YOUR OBJECTIVE: Give the lines below as a numbered list, skipping blank lines and leaving out the pictures.

DATASET RECORDS:
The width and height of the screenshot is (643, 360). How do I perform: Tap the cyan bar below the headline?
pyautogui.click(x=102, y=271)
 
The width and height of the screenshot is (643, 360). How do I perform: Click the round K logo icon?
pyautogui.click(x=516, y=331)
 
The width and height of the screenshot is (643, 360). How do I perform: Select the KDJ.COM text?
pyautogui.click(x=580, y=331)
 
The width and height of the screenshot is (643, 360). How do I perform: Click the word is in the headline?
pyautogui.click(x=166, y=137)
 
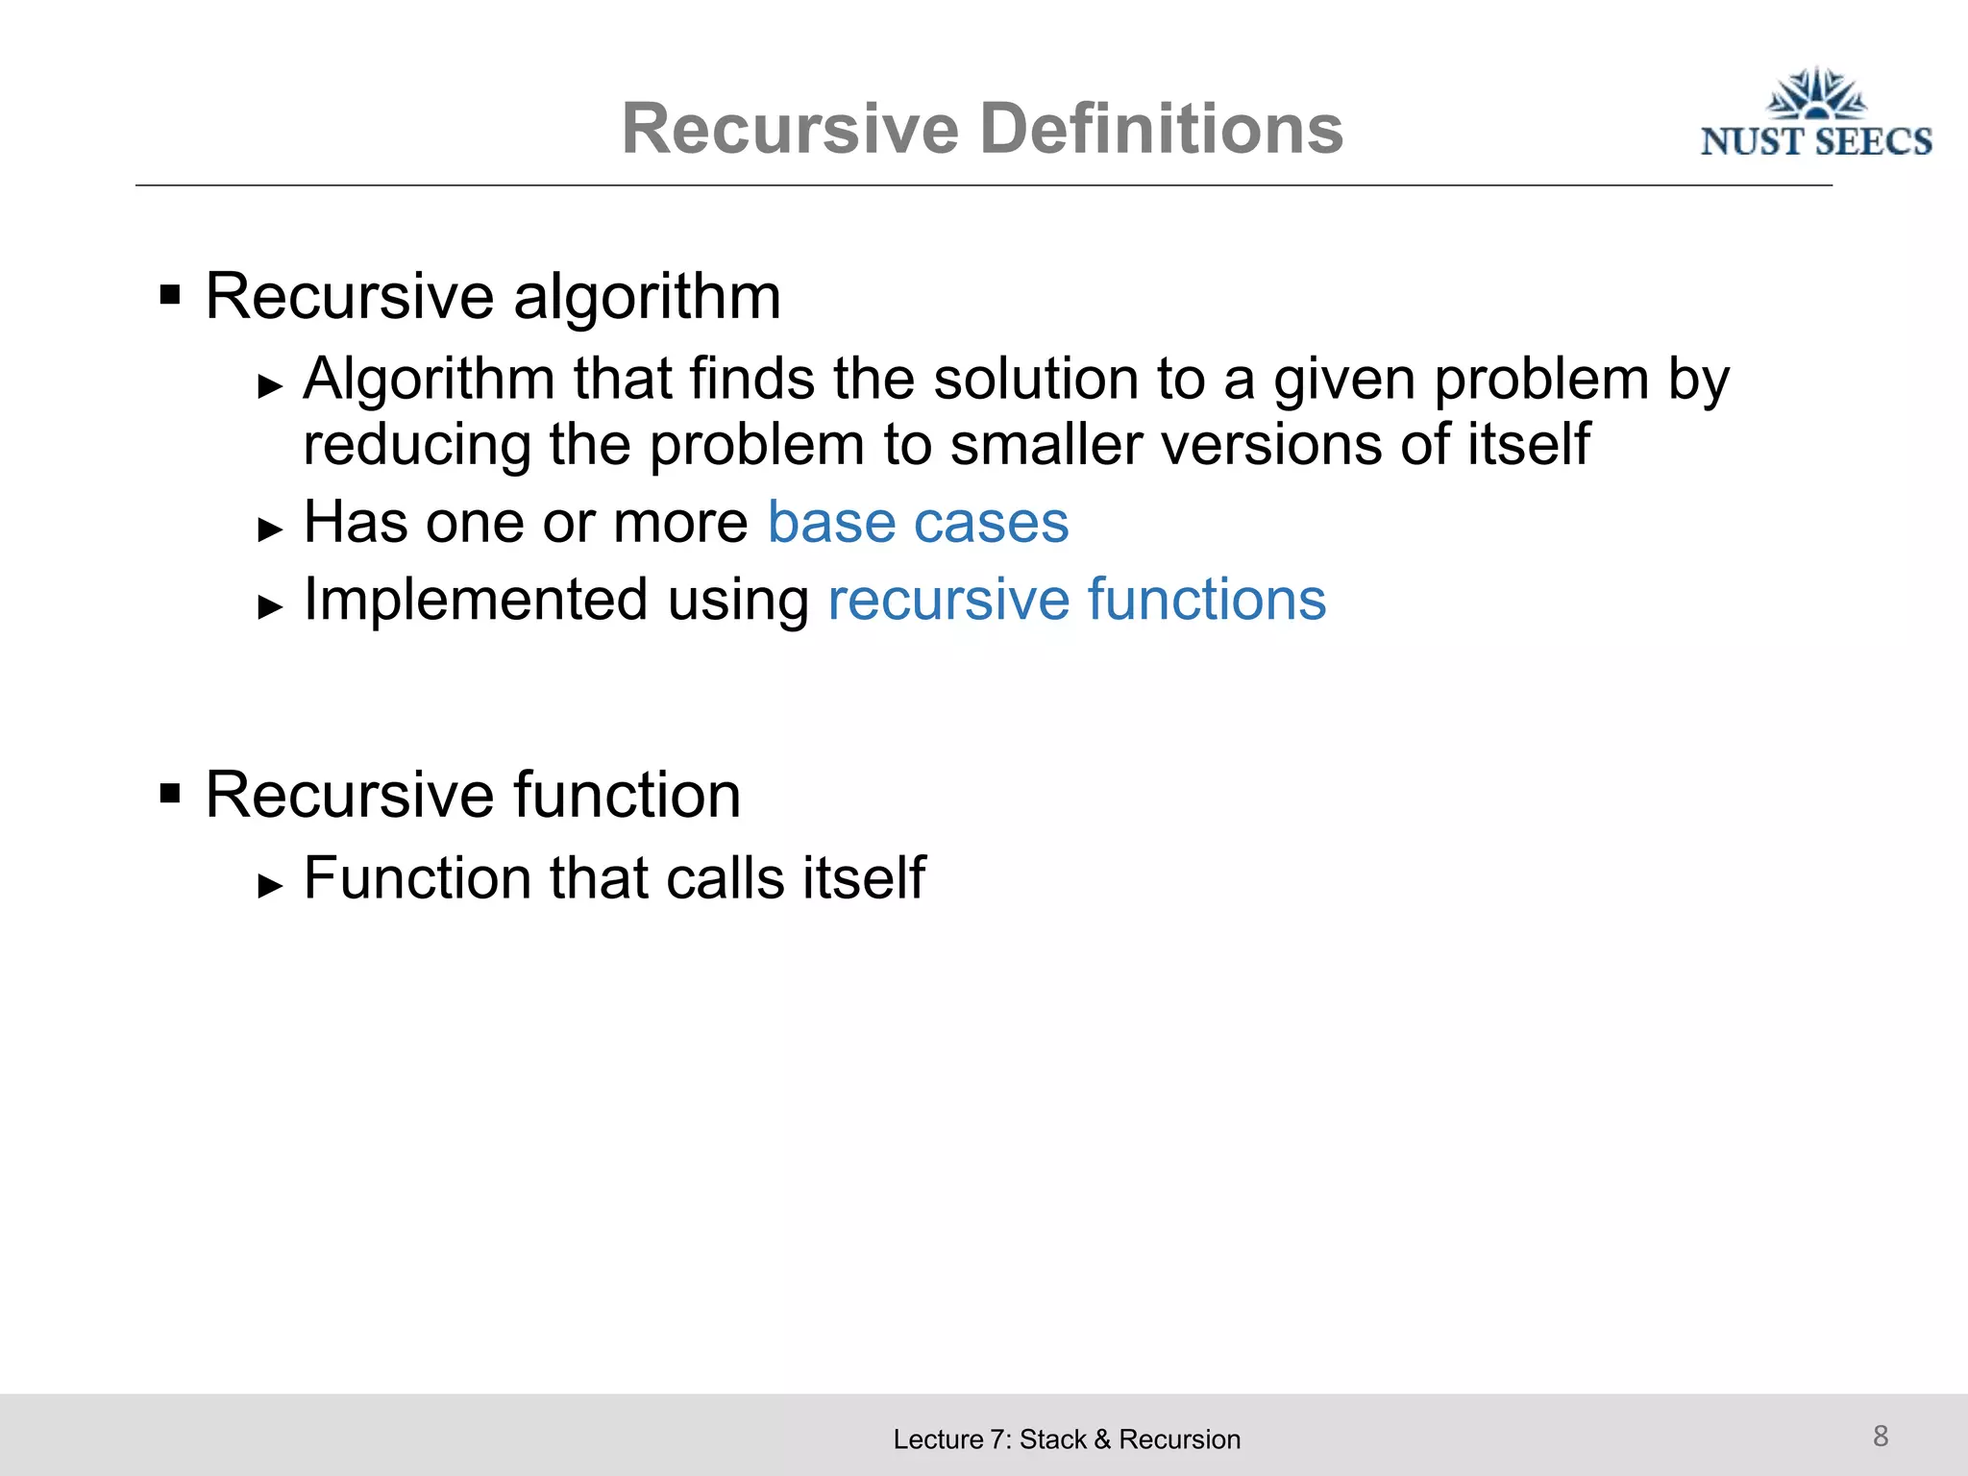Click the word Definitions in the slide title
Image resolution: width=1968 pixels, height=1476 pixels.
[x=1161, y=129]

OUTPUT FOR THIS TASK:
1. The width and height of the screenshot is (643, 360). How do I perform: Tap the cyan bar below the headline?
2. pyautogui.click(x=102, y=271)
3. The width and height of the screenshot is (643, 360). How do I perform: Click the round K logo icon?
4. pyautogui.click(x=516, y=331)
5. The width and height of the screenshot is (643, 360). How do I perform: Select the KDJ.COM text?
6. pyautogui.click(x=580, y=331)
7. The width and height of the screenshot is (643, 360). How do I perform: Click the word is in the headline?
8. pyautogui.click(x=166, y=137)
9. Click the word Definitions in the slide title
10. Image resolution: width=1968 pixels, height=1476 pixels.
11. [x=1161, y=129]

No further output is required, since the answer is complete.